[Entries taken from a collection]
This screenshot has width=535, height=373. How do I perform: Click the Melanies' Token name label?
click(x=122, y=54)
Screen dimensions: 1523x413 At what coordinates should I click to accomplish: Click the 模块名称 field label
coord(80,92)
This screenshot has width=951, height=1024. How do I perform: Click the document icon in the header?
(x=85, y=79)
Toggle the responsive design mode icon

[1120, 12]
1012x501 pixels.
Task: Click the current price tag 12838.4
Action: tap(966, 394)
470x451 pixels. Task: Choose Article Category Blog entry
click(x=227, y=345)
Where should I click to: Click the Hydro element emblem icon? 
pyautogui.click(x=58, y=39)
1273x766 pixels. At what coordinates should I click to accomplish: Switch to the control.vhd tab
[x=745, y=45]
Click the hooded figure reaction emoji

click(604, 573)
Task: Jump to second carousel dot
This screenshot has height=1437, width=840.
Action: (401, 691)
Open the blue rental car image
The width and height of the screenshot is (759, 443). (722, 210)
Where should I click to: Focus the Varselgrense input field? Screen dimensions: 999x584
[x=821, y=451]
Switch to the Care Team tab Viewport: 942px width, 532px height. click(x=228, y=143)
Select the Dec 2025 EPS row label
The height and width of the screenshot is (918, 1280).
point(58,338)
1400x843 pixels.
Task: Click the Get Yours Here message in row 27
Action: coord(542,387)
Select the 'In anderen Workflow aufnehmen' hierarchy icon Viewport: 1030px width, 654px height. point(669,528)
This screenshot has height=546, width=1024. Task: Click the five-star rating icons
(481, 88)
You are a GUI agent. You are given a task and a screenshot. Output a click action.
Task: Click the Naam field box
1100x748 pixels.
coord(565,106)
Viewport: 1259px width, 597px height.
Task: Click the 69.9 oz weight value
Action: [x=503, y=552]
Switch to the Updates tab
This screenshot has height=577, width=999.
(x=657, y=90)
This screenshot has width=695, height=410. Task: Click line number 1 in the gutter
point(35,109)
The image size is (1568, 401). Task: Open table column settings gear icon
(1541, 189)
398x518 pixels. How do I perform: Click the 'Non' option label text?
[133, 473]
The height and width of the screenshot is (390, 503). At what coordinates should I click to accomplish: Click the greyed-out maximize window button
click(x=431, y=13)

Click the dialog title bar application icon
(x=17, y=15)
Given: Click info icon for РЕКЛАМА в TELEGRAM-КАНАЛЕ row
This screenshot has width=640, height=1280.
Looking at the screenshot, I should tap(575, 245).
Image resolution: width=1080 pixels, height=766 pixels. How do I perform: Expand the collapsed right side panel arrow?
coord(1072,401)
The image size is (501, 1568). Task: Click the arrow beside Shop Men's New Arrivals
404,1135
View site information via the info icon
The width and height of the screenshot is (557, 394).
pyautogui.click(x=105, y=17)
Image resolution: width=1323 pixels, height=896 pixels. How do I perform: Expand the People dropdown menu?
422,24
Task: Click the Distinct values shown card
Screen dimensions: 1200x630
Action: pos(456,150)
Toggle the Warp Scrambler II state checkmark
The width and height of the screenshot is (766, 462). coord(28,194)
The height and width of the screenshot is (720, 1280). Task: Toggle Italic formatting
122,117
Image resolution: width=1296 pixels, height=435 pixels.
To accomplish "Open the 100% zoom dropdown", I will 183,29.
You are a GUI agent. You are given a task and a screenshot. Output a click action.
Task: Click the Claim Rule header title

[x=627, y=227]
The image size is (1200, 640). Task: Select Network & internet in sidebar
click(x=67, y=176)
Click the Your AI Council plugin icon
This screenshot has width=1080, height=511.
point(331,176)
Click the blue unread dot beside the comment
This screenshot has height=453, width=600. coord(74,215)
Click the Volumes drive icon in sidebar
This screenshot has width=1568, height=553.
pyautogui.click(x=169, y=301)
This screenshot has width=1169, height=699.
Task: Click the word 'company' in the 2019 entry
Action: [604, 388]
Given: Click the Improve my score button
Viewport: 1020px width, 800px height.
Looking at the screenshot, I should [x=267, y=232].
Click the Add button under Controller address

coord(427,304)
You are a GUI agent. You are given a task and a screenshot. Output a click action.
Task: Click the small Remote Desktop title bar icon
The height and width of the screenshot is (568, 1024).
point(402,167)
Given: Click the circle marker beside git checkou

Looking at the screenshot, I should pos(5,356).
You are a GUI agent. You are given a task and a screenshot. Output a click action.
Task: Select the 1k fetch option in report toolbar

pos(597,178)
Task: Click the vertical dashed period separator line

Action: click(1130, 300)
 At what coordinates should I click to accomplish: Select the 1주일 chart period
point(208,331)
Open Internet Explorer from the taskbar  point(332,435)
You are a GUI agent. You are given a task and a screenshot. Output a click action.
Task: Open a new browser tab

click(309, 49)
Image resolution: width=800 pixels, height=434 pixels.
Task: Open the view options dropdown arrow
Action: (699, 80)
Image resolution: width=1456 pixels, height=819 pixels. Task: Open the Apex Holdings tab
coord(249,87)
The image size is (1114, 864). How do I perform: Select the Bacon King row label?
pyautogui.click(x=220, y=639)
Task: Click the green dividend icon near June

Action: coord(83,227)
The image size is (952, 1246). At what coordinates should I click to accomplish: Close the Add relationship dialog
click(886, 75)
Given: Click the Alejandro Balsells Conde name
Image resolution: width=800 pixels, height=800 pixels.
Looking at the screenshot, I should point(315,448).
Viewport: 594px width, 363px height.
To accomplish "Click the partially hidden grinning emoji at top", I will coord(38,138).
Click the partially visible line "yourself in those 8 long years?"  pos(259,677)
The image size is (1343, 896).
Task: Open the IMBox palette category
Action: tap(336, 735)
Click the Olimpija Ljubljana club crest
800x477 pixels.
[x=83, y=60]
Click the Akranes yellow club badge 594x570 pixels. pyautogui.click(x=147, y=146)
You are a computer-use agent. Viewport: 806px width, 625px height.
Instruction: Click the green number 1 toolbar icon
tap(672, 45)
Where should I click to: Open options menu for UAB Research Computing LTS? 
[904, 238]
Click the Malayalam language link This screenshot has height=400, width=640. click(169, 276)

Directions for this task: All the entries above must be repeated exactly as they were given.

Response for this exercise:
This screenshot has width=535, height=373. How do I perform: Click the Melanies' Token name label?
click(x=122, y=54)
Screen dimensions: 1523x413 At what coordinates should I click to accomplish: Click the 模块名称 field label
coord(80,92)
This screenshot has width=951, height=1024. How do I perform: Click the document icon in the header?
(x=85, y=79)
Toggle the responsive design mode icon

[1120, 12]
1012x501 pixels.
Task: Click the current price tag 12838.4
Action: tap(966, 394)
470x451 pixels. Task: Choose Article Category Blog entry
click(x=227, y=345)
Where should I click to: Click the Hydro element emblem icon? 
pyautogui.click(x=58, y=39)
1273x766 pixels. At what coordinates should I click to accomplish: Switch to the control.vhd tab
[x=745, y=45]
Click the hooded figure reaction emoji

click(604, 573)
Task: Jump to second carousel dot
This screenshot has height=1437, width=840.
Action: (401, 691)
Open the blue rental car image
The width and height of the screenshot is (759, 443). (722, 210)
Where should I click to: Focus the Varselgrense input field? Screen dimensions: 999x584
[x=821, y=451]
Switch to the Care Team tab Viewport: 942px width, 532px height. click(x=228, y=143)
Select the Dec 2025 EPS row label
The height and width of the screenshot is (918, 1280).
point(58,338)
1400x843 pixels.
Task: Click the Get Yours Here message in row 27
Action: coord(542,387)
Select the 'In anderen Workflow aufnehmen' hierarchy icon Viewport: 1030px width, 654px height. point(669,528)
This screenshot has height=546, width=1024. Task: Click the five-star rating icons
(481, 88)
You are a GUI agent. You are given a task and a screenshot. Output a click action.
Task: Click the Naam field box
1100x748 pixels.
coord(565,106)
Viewport: 1259px width, 597px height.
Task: Click the 69.9 oz weight value
Action: [x=503, y=552]
Switch to the Updates tab
This screenshot has height=577, width=999.
(x=657, y=90)
This screenshot has width=695, height=410. Task: Click line number 1 in the gutter
point(35,109)
The image size is (1568, 401). Task: Open table column settings gear icon
(1541, 189)
398x518 pixels. How do I perform: Click the 'Non' option label text?
[133, 473]
The height and width of the screenshot is (390, 503). At what coordinates should I click to accomplish: Click the greyed-out maximize window button
click(x=431, y=13)

Click the dialog title bar application icon
(x=17, y=15)
Given: Click info icon for РЕКЛАМА в TELEGRAM-КАНАЛЕ row
This screenshot has width=640, height=1280.
Looking at the screenshot, I should tap(575, 245).
Image resolution: width=1080 pixels, height=766 pixels. How do I perform: Expand the collapsed right side panel arrow?
coord(1072,401)
The image size is (501, 1568). Task: Click the arrow beside Shop Men's New Arrivals
404,1135
View site information via the info icon
The width and height of the screenshot is (557, 394).
pyautogui.click(x=105, y=17)
Image resolution: width=1323 pixels, height=896 pixels. How do I perform: Expand the People dropdown menu?
422,24
Task: Click the Distinct values shown card
Screen dimensions: 1200x630
Action: pos(456,150)
Toggle the Warp Scrambler II state checkmark
The width and height of the screenshot is (766, 462). coord(28,194)
The height and width of the screenshot is (720, 1280). Task: Toggle Italic formatting
122,117
Image resolution: width=1296 pixels, height=435 pixels.
To accomplish "Open the 100% zoom dropdown", I will 183,29.
You are a GUI agent. You are given a task and a screenshot. Output a click action.
Task: Click the Claim Rule header title

[x=627, y=227]
The image size is (1200, 640). Task: Select Network & internet in sidebar
click(x=67, y=176)
Click the Your AI Council plugin icon
This screenshot has width=1080, height=511.
point(331,176)
Click the blue unread dot beside the comment
This screenshot has height=453, width=600. coord(74,215)
Click the Volumes drive icon in sidebar
This screenshot has width=1568, height=553.
pyautogui.click(x=169, y=301)
This screenshot has width=1169, height=699.
Task: Click the word 'company' in the 2019 entry
Action: [604, 388]
Given: Click the Improve my score button
Viewport: 1020px width, 800px height.
Looking at the screenshot, I should [x=267, y=232].
Click the Add button under Controller address

coord(427,304)
You are a GUI agent. You are given a task and a screenshot. Output a click action.
Task: Click the small Remote Desktop title bar icon
The height and width of the screenshot is (568, 1024).
point(402,167)
Given: Click the circle marker beside git checkou

Looking at the screenshot, I should pos(5,356).
You are a GUI agent. You are given a task and a screenshot. Output a click action.
Task: Select the 1k fetch option in report toolbar

pos(597,178)
Task: Click the vertical dashed period separator line

Action: click(1130, 300)
 At what coordinates should I click to accomplish: Select the 1주일 chart period
point(208,331)
Open Internet Explorer from the taskbar  point(332,435)
You are a GUI agent. You are given a task and a screenshot. Output a click action.
Task: Open a new browser tab

click(309, 49)
Image resolution: width=800 pixels, height=434 pixels.
Task: Open the view options dropdown arrow
Action: (699, 80)
Image resolution: width=1456 pixels, height=819 pixels. Task: Open the Apex Holdings tab
coord(249,87)
The image size is (1114, 864). How do I perform: Select the Bacon King row label?
pyautogui.click(x=220, y=639)
Task: Click the green dividend icon near June

Action: coord(83,227)
The image size is (952, 1246). At what coordinates should I click to accomplish: Close the Add relationship dialog
click(886, 75)
Given: Click the Alejandro Balsells Conde name
Image resolution: width=800 pixels, height=800 pixels.
Looking at the screenshot, I should point(315,448).
Viewport: 594px width, 363px height.
To accomplish "Click the partially hidden grinning emoji at top", I will coord(38,138).
Click the partially visible line "yourself in those 8 long years?"  pos(259,677)
The image size is (1343, 896).
Task: Open the IMBox palette category
Action: tap(336, 735)
Click the Olimpija Ljubljana club crest
800x477 pixels.
[x=83, y=60]
Click the Akranes yellow club badge 594x570 pixels. pyautogui.click(x=147, y=146)
You are a computer-use agent. Viewport: 806px width, 625px height.
Instruction: Click the green number 1 toolbar icon
tap(672, 45)
Where should I click to: Open options menu for UAB Research Computing LTS? 
[904, 238]
Click the Malayalam language link This screenshot has height=400, width=640. click(169, 276)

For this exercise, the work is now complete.